J.S. v. State

CIKLIN, J.

The appellant, J.S., appeals his adjudication of delinquency. He argues that the trial court’s decision to deny his attorney’s motion to conduct a second deposition of the victim — after the State amended the charges from lewd and lascivious conduct to lewd and lascivious molestation— amounted to an abuse of discretion. Because J.S.’s counsel had a full opportunity to depose the victim on a closely related set of facts, we disagree and affirm.

Florida Rule of Juvenile Procedure 8.060(d)(2)(D) mirrors its adult counterpart and states that “[i]n any case, no person shall be deposed more than once except by consent of the parties or by order of the court issued on good cause shown.” Before trial and after J.S.’s first deposition of the victim, the State amended the petition for delinquency to reflect a change in its charges from lewd and lascivious conduct to lewd and lascivious molestation.

Section 800.04(6)(a), Florida Statutes states that a person who “[(Intentionally touches a person under 16 years of age in *911a lewd or lascivious manner” or solicits a person to “commit a lewd or lascivious act” commits “lewd or lascivious conduct.”

Section 800.04(5)(a), Florida Statutes states that “[a] person who intentionally touches in a lewd or lascivious manner the breasts, genitals, genital area, or buttocks, or the clothing covering them, of a person less than 16 years of age ... commits lewd or lascivious molestation.”

It is within a trial judge’s sound discretion as to the issue of granting or limiting discovery.

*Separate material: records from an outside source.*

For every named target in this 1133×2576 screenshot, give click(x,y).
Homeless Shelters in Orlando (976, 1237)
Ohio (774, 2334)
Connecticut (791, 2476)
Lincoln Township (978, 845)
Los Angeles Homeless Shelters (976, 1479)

Young Circle Garage LLC v. Koppel, 916 So.2d 22, 23 (Fla. 4th DCA 2005). At J.S.’s hearing on his motion to re-depose the victim, the State informed the trial court that at the victim’s first deposition, the victim was already asked (and she answered) questions about whether J.S., among other things, touched her breasts, buttocks, or genitals or the clothing covering them. J.S.’s lawyer attended and participated in this deposition and to defense counsel’s credit, admitted that “these were areas that I should have covered and I didn’t.” Given the particular facts of this case, defense counsel’s oversight is not the sort of “good cause shown” to subject the victim to a second deposition. The trial court was well within its discretion to deny the motion and thus, J.S.’s adjudication as a delinquent child is affirmed.

Affirmed.

GROSS, C.J., and WARNER, J., concur.